Return the part of the records that opens with the line containing "Task: Click the username 五佰乙增持片子" and closes with the line containing "Action: coord(188,182)", repeating those lines exactly, with both ends included. Leave the pictures out of your answer.

DATASET ROWS:
※ ※ ※
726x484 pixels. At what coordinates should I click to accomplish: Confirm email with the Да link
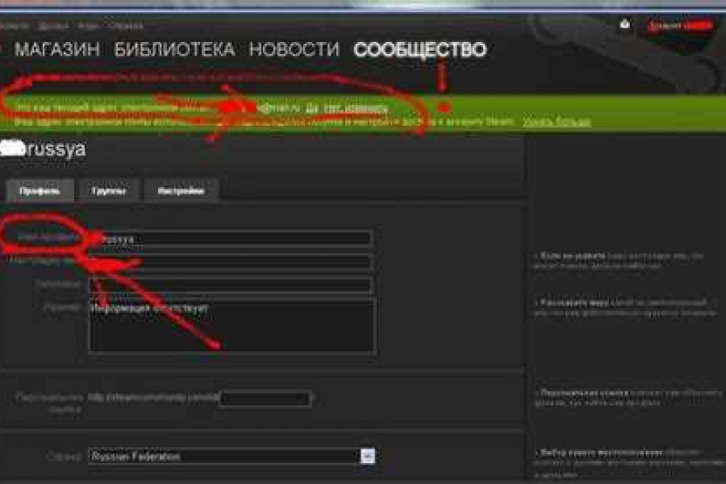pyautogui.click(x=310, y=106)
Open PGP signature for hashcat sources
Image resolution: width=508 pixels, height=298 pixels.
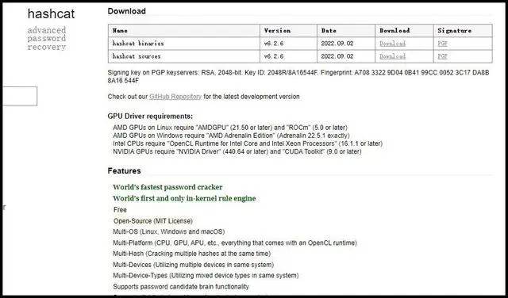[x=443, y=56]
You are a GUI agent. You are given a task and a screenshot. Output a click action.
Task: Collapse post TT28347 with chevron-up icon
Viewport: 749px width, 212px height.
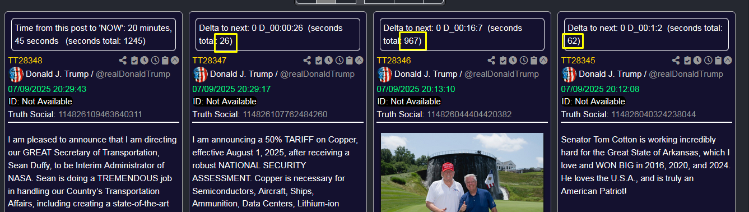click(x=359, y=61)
※ ※ ※
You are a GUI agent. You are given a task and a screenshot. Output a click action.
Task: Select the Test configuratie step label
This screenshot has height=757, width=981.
※ ※ ※
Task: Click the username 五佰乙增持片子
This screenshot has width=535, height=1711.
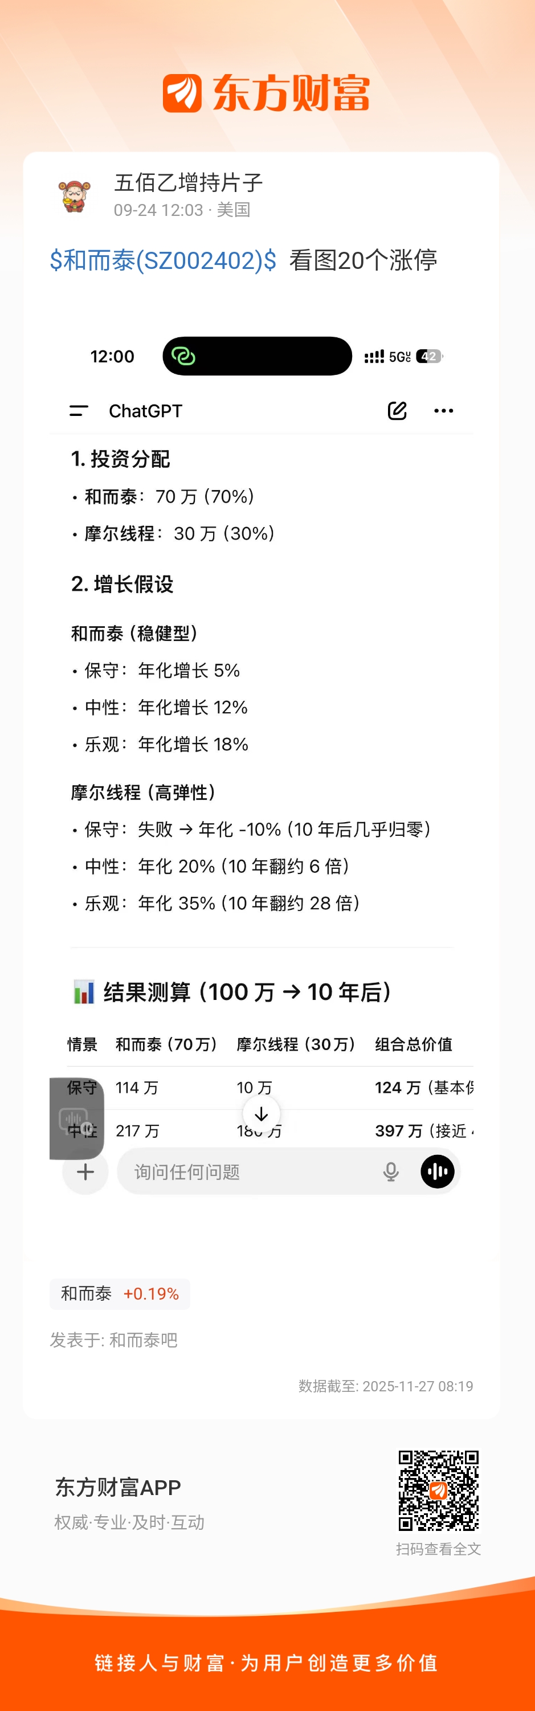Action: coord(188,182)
※ ※ ※
COMPLETED TASK:
Task: Click the username 五佰乙增持片子
This screenshot has width=535, height=1711.
Action: coord(188,182)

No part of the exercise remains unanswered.